§ TO DO:
(A) From the court opinion, reproduce word for word the passage starting with "Defendant Delano Nathaniel" and going on through "in county jail.".
(B) Answer these from the court opinion:
(i) On what date was the defendant charged by felony complaint in Case 1?
(ii) How many days in county jail was the original probation conditioned on?
(iii) For how long was probation extended when it was reinstated on June 24, 2011?

§ QUOTED TEXT:
Defendant Delano Nathaniel Temple appeals from orders revoking his probation and sentencing him to state prison in two separate cases, following a single probation revocation hearing. We affirm.

FACTUAL AND PROCEDURAL BACKGROUND

In case No. MA046581 (Case 1), defendant was charged by felony complaint on August 17, 2009 with two counts of assault by means likely to produce great bodily injury (Pen. Code, § 245, subd. (a)(1)). Pursuant to a plea agreement, defendant pled no contest to one count of assault by means likely to produce great bodily injury on November 9, 2009. On November 30, 2009, the trial court suspended imposition of sentence and placed defendant on probation for three years, conditioned on service of 180 days in county jail.

All further statutory references are to the Penal Code.

On May 13, 2011, defendant's probation was revoked based upon his failure to report to probation and an arrest in Nevada. At a probation violation hearing on June 24, 2011, defendant admitted the probation violation and, pursuant to stipulation, his probation was reinstated and extended for a period of two years.

§ DATASET CONTENT:

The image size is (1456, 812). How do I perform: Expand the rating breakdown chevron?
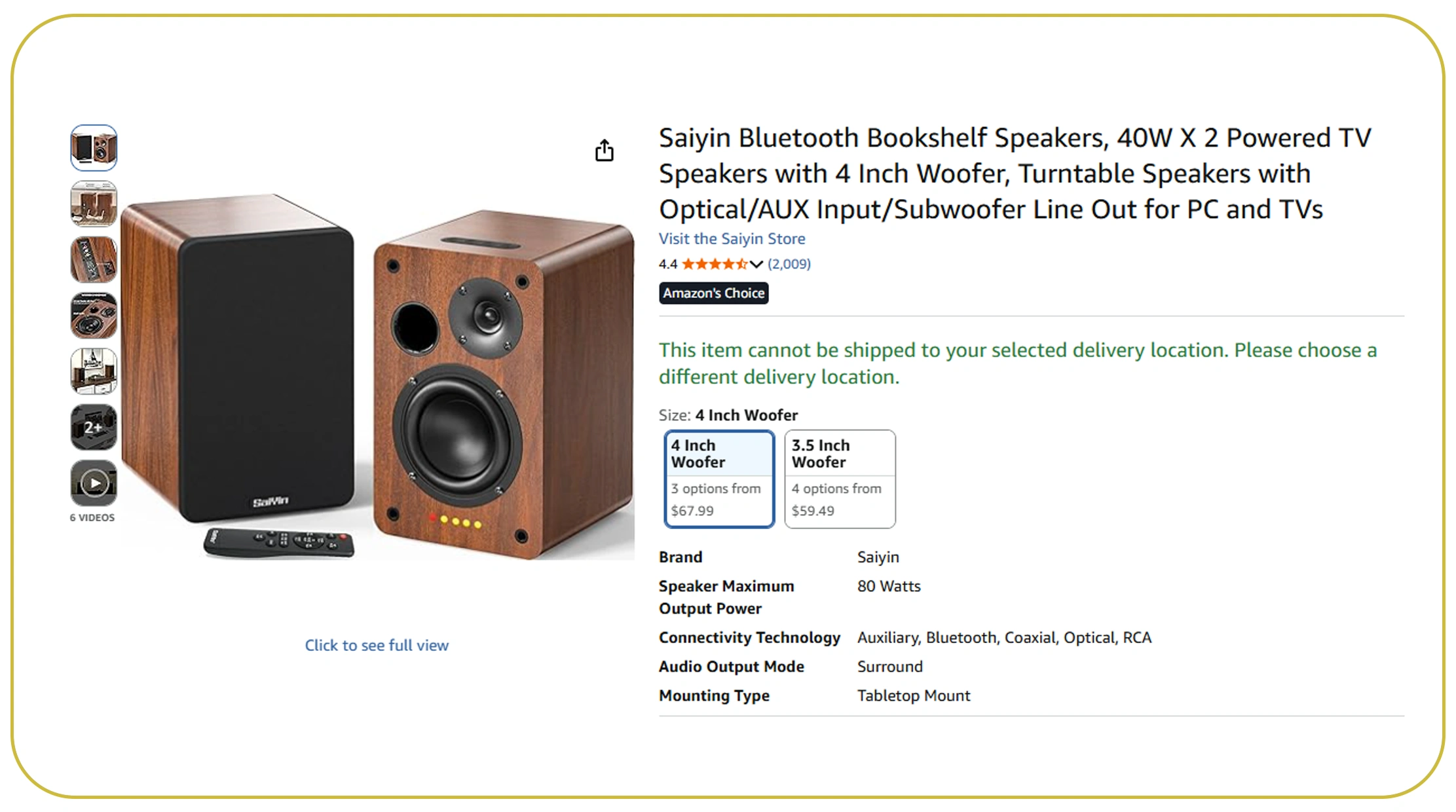(x=756, y=265)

§ SOLUTIONS TO THE EXERCISE:
(A)
Defendant Delano Nathaniel Temple appeals from orders revoking his probation and sentencing him to state prison in two separate cases, following a single probation revocation hearing. We affirm.

FACTUAL AND PROCEDURAL BACKGROUND

In case No. MA046581 (Case 1), defendant was charged by felony complaint on August 17, 2009 with two counts of assault by means likely to produce great bodily injury (Pen. Code, § 245, subd. (a)(1)). Pursuant to a plea agreement, defendant pled no contest to one count of assault by means likely to produce great bodily injury on November 9, 2009. On November 30, 2009, the trial court suspended imposition of sentence and placed defendant on probation for three years, conditioned on service of 180 days in county jail.

(B)
(i) August 17, 2009
(ii) 180 days
(iii) Two years